Adolphe was born with a cleft lip and palate, a congenital condition at birth that isn’t all that rare: Approximately one in 1,000 babies are born with a cleft condition each year. A cleft lip or cleft palate happens when the tissue creating the upper lip or roof of the mouth doesn’t join completely before birth, leaving an opening or gaping hole. As a result, children have problems with feeding and speaking clearly in addition to ear infections, hearing problems and dental issues.
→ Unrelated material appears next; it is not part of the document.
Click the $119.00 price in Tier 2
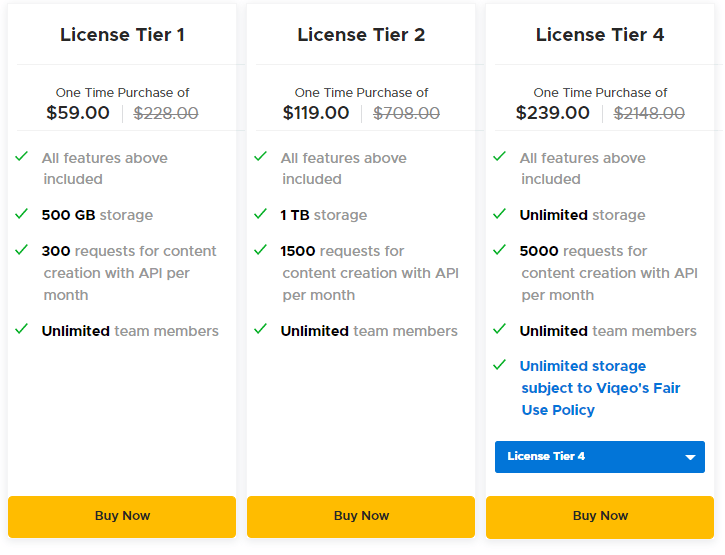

Adolphe and his family’s journey unfolds in a new mini documentary called “Beyond the Code” produced for Operation Smile by Partnership for AI and BBC StoryWorks Commercial Productions. The brand film looks at how Operation Smile, together with Microsoft, is piloting an AI program to assist in both patient diagnosis and educating surgeons in remote regions.
A New Way of Working
Cleft conditions are especially troubling in under-resourced countries like Rwanda, where Adolphe lives, which doesn’t have enough surgeons to perform the one-to-two-hour surgery. “In well-trained hands, these surgeries are not challenging,” says Dr. Faustin Ntirenganya, a reconstructive plastic surgeon with Operation Smile in Rwanda, “but we [in Rwanda] are lacking surgeons and sometimes we are lacking teams around the surgeons like nurses and anesthesiologists.”
Enter Operation Smile. For the past 42 years, Operation Smile surgeons have operated on more than 400,000 patients in 37 countries, expanding access to essential surgeries and healthcare, starting by providing children with life-saving surgeries and comprehensive care for cleft conditions, free of charge.
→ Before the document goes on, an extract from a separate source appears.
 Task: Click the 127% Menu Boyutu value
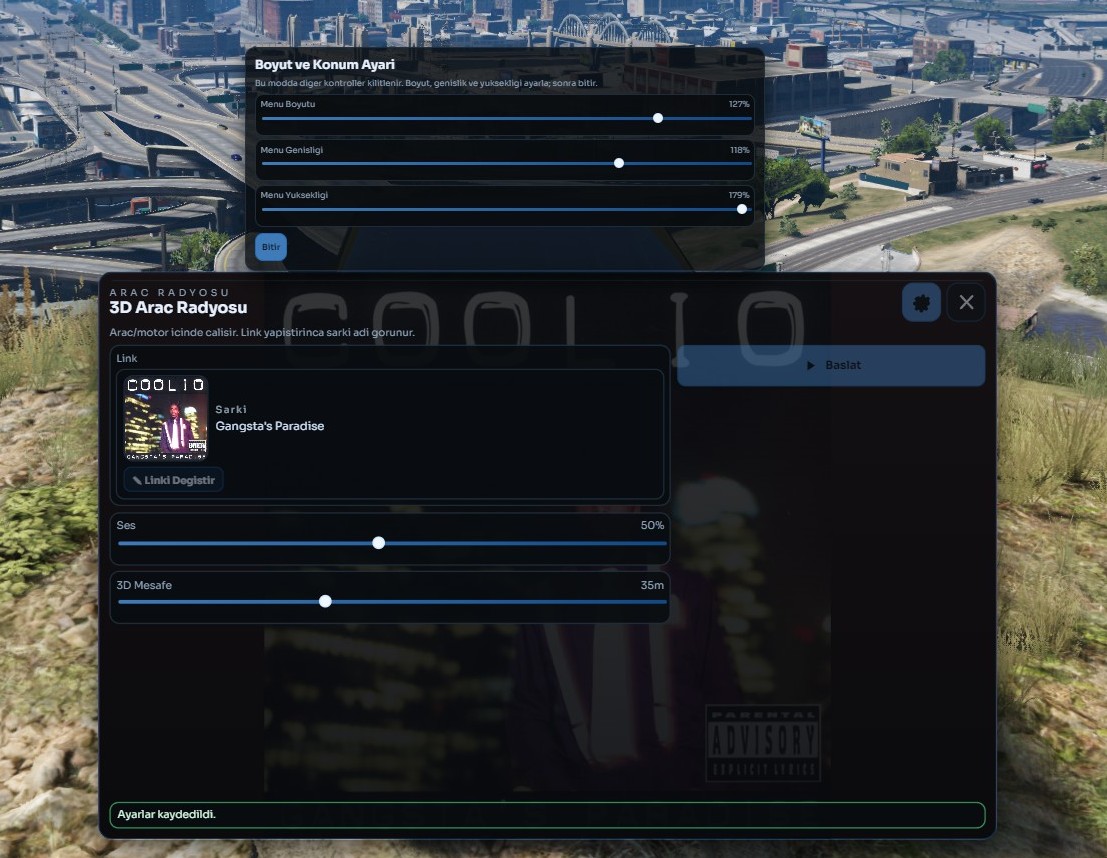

Today, Operation Smile, in partnership with Microsoft, is changing the way it works by leveraging advances in AI. In remote areas where there’s a shortage of cleft professionals, AI allows Operation Smile to bring the expertise of thousands of surgeons to that location to improve the quality of surgery. For every patient that Operation Smile works with, the team takes before and after pictures of their faces, in an effort to evaluate the results and learn how to improve care. They capture tens of thousands of images of faces every year; the volume was so high that they didn’t have enough surgeons to look at every single photo and classify the results.
AI for Good
Operation Smile partnered with Microsoft in an initiative called AI for Good and developed algorithms to determine the severity of the cleft disease based on its data. Soon, medical staff could categorize what type of results they would get depending on the severity of the cleft lip.
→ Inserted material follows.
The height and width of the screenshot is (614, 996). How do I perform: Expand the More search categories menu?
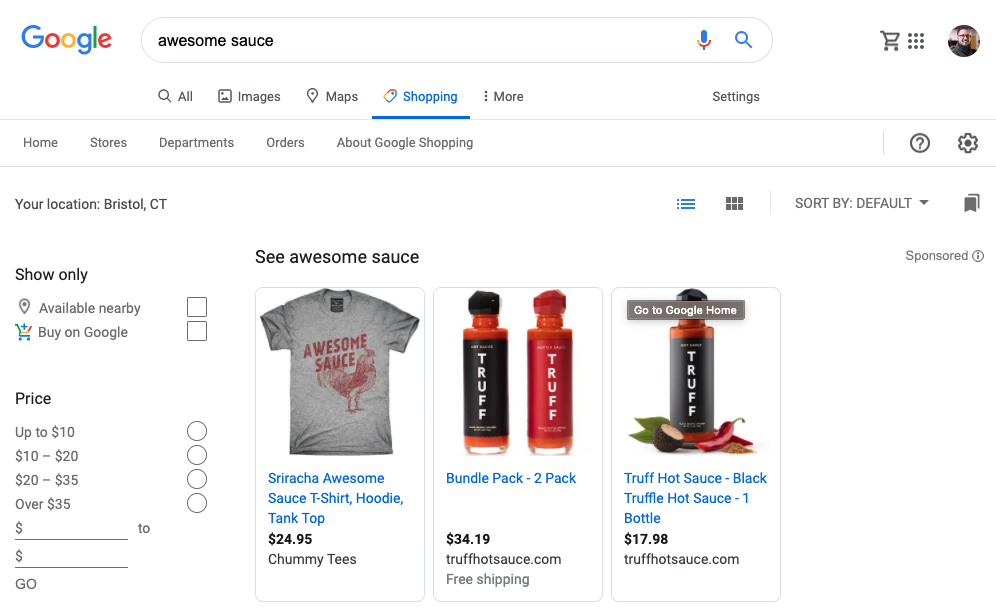502,96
“Much of plastic surgery is subjective,” says Dr. Caroline Yao, plastic surgeon and SVP of patients and evaluations at Operation Smile. “Every surgeon may give you a different opinion about what they think of the result. But an objective answer we get from AI can bring all the practitioners’ opinions together.”
Operation Smile now uses AI for after photos of cleft lips and palates as well, to help determine the quality of their results. “This is extremely important as we want to provide the gold standard of quality for all patients,” says Yao. The program can also highlight the surgical talent in the Operation Smile network. “It also helps us identify surgeons who can become future educators for us,” Yao shares.
As seen in the mini documentary “Beyond the Code,” Operation Smile is currently piloting the use of AI in surgical assessments globally.
A Beautiful Smile
Adolphe’s family traveled from their small village to the hospital in Musanze, Rwanda so that Operation Smile surgeons could provide care for the infant.
“I was excited to see my son after the surgery without the cleft lip,” said Twitegurumukiza Josue, Adolphe’s father. Adolphe’s face lit up when he looked at his parents. “I can’t thank the doctors enough for what they did for us today,” says Nikuze. “What they did is the best gift you can’t get from anyone else. Our child will be drinking, eating and smiling without any issues.”